Tout cela se déroula en dépit du bon voisinage, voire de
l'amitié déclarée, vécus
par les survivants. C'est pour cela que Władysław et Ewa Siemaszko ( Władysław Siemaszko, Ewa Siemaszko, The Reconstruction of Nations:
Poland, Ukraine, Lithuania, Belarus, 1569-1999, Yale University Press,
New Haven, 2003."Ludobójstwo dokonane przez nacjonalistów ukraińskich na
ludności polskiej Wołynia 1939-1945 (Le génocide commis sur la population polonaise de Volhynie par les nationalistes ukrainiens 1939-1945),
qui ont documenté
les
faits, comme Poliszczuk (Wiktor Poliszczuk, "Dowody zbrodni OUN i UPA" (Preuves des crimes de l'OUN et l'UPA), Toronto 2000;Wiktor Poliszczuk, "Ludobójstwo nagrodzone" (Le génocide récompensé), Toronto 2003, ont insisté sur le terme de génocide
ukrainien, et non nationaliste ukrainien comme le voudrait Wiktor
Poliszczuk, partant du même point de vue que celui du président de
la RFA, Roman Herzog qui n'a pas parlé, lors de sa visite à Varsovie en 2004, des
crimes nazis, ce qui est en
contradiction avec le terme d'Etat Nazi couramment employé par les
historiens allemands, mais
bien des crimes commis par les Allemands. Ces mêmes auteurs abordent
aussi un autre problème qui relève de la spécificité de ces
massacres, celui des couples mixtes. En effet, les bourreaux
obligeaient le conjoint ukrainien à assassiné son propre conjoint
polonais. Ce type de barbarie n'a jamais été relevé dans le cas de
couples polono-russes ni celui de couples germano-juifs (cf. le cas
du professeur Karl Jaspers où le couple vécut certes durant des
années dans le Suizidbereitsschaft (Autobiographie philosophique, Aubier, Paris, 1963) mais il n'était jamais question
d'assassiner son conjoint juif. Pire, le génocide fut accompli par
les Ukrainiens, citoyens de la République de Pologne, habitants de
ses territoires orientaux, ayant rarement démontré une quelconque
loyauté à l'égard de l'État de l'entre-deux-guerres parmi
lesquels, après la guerre, certains se faisaient reconnaître cette
citoyenneté, parfois en utilisant les papiers de leurs victimes
assassinées, afin d'être considérés comme "rapatriés"

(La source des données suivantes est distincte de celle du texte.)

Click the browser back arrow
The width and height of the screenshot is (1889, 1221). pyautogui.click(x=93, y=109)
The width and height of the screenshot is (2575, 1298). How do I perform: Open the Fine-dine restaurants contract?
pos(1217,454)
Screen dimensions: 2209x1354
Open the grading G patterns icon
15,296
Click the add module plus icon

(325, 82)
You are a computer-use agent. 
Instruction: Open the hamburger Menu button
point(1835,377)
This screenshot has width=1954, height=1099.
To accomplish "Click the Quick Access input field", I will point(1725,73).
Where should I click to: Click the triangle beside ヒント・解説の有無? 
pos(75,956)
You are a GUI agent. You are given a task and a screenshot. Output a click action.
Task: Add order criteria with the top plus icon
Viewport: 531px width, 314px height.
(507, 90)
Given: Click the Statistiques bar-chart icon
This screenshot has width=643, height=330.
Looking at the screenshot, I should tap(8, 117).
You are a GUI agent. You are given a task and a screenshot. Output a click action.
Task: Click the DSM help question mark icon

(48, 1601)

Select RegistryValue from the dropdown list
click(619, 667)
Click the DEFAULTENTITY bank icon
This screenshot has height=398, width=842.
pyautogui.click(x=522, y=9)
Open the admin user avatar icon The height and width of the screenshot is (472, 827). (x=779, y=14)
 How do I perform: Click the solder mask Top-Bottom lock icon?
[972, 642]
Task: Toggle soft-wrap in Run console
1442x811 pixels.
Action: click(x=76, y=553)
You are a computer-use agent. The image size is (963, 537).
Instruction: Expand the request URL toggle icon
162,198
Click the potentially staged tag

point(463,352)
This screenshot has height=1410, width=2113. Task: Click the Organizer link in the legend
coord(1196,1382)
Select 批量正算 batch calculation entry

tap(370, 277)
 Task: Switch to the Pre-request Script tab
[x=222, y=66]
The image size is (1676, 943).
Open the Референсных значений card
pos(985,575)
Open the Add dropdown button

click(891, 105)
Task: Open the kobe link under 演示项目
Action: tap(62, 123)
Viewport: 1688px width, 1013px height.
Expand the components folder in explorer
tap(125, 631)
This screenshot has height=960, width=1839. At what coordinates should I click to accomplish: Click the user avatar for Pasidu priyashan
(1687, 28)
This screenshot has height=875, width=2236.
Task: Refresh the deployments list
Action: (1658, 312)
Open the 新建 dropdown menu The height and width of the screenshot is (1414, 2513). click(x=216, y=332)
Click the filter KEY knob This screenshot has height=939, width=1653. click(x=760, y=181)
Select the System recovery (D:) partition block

en direction de la Pologne dans les frontières de Yalta ou des zones
d'occupation occidentales de l'Allemagne pour y recevoir le statut de
réfugiés et émigrer en Amérique anglo-saxonne (surtout
au Canada). Pour ma part, je considère que la position de Poliszczuk est la bonne, et j'expliquerai pourquoi dans une partie consacrée aux théoriciens du nationalisme ukrainien.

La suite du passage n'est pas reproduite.